#### 本文 ####
塩は、飯盒の蓋に海水を入れ、焚き火で煮沸して作る。火にかけて20分もすると水がなくなり、塩だけが残る。それをこそぎ落とし、集めて使う。

ある日の夕食。「カキは飯盒にたっぷり入れて焼くと、蒸し焼きになり美味しく食べられます」。ハマダイコンのサヤは茹で、ササノコは焼いて食べた。竹の器と箸も自作。
日を重ねるほどに、コメントもたくましくなるかほなん。この無人島に、水と食料が豊富にあったことへの感謝をことあるごとに口にしていた。
日々、落ちていく体力。そして、平穏ではない気候。遠くを通り過ぎる大型船を眺めながら、のんびりと過ごす暇はない。
「今日もいきましょう! 働かなくては生きていけないから」
####
● **練習問題**
1. 一覧のうち、「Task: Close the custom-color.vue editor tab」を含む行から書き写しはじめ、「Action: click(1099, 253)」を含む行で終えてください。両端の行も含む。
2. 無人島生活の文章を、最後の文に続けて書き継ぐこと。
無人島生活の文章と一覧は、互いに別々の資料です。
#### 抽出データ ####
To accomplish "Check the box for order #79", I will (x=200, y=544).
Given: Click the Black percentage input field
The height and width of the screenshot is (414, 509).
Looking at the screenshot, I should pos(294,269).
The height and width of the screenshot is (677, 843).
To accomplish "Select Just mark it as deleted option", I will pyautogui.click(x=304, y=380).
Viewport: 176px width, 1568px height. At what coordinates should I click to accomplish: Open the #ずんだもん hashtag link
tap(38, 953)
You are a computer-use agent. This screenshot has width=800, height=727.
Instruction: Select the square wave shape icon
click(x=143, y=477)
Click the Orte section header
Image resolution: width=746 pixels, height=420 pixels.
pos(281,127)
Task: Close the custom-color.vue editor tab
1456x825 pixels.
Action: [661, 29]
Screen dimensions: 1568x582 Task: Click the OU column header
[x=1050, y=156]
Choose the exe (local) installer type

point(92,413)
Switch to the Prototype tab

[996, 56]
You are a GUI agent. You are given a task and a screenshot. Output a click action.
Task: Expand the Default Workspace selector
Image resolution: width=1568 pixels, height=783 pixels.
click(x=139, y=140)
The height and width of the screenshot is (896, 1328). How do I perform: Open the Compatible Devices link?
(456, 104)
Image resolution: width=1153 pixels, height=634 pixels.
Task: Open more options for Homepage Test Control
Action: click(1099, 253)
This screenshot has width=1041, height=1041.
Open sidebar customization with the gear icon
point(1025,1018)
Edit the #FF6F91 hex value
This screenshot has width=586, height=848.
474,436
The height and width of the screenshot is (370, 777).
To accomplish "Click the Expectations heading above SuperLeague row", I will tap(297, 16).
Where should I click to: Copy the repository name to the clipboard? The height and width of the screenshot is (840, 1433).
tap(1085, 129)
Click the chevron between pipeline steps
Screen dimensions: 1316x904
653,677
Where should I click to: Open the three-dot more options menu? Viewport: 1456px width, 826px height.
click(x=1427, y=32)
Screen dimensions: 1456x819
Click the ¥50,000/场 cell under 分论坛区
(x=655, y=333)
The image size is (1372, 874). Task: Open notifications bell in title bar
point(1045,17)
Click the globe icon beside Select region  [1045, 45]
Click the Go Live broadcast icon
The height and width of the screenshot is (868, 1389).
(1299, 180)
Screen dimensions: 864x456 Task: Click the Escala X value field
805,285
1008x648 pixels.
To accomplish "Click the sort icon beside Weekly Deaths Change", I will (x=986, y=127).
####
● **解答**
1.
Task: Close the custom-color.vue editor tab
1456x825 pixels.
Action: [661, 29]
Screen dimensions: 1568x582 Task: Click the OU column header
[x=1050, y=156]
Choose the exe (local) installer type

point(92,413)
Switch to the Prototype tab

[996, 56]
You are a GUI agent. You are given a task and a screenshot. Output a click action.
Task: Expand the Default Workspace selector
Image resolution: width=1568 pixels, height=783 pixels.
click(x=139, y=140)
The height and width of the screenshot is (896, 1328). How do I perform: Open the Compatible Devices link?
(456, 104)
Image resolution: width=1153 pixels, height=634 pixels.
Task: Open more options for Homepage Test Control
Action: click(1099, 253)

2.
同じものを飽きずに食べる。それが一番難しい

「牛乳飲みたいな~。いかん、胃を動かしては」。頭をよぎる雑念を振り払い、島の恵みに感謝しつつ、ただ動くため、生きるために腹を満たす日々が続いた。
かほなんが過ごした無人島の全景

かほなんが21日間を過ごしたのは、愛知県田原市にある姫島。周囲約1.5km、標高62mで、キキョウの自生地としても知られ、地元の方が大切に管理保全している。山頂は写真の左奥。標高62m。その右側が竹林 。右端が上陸ポイントで、ベースキャンプを張り、釣りもする。その下側には野草が採れるポイントがあり、さらに下に向かったところ(写真の下中央近く)が山頂への登り口。その少し上が暴風雨時などの避難予定地。海岸沿いに左へいくと、カキが採れるところや湧水ポイントがある。
島で手に入れた食料
陸で
•ハマダイコン
•ササノコ
•タケノコ
•サンショウ
•カラスノエンドウ
•ハマウド
•クズ
•カナヘビ
海で
•カキ
•アサリ
•ニシガイ
•タケノコメバル
•イワシ
•エビ
•ヤドカリ
•ナマコ
•カニ
•ワカメ
•メカブ
※構成/山本修二 撮影/花岡 凌 協力/姫島整備促進委員会
(BE-PAL 2022年9月号より)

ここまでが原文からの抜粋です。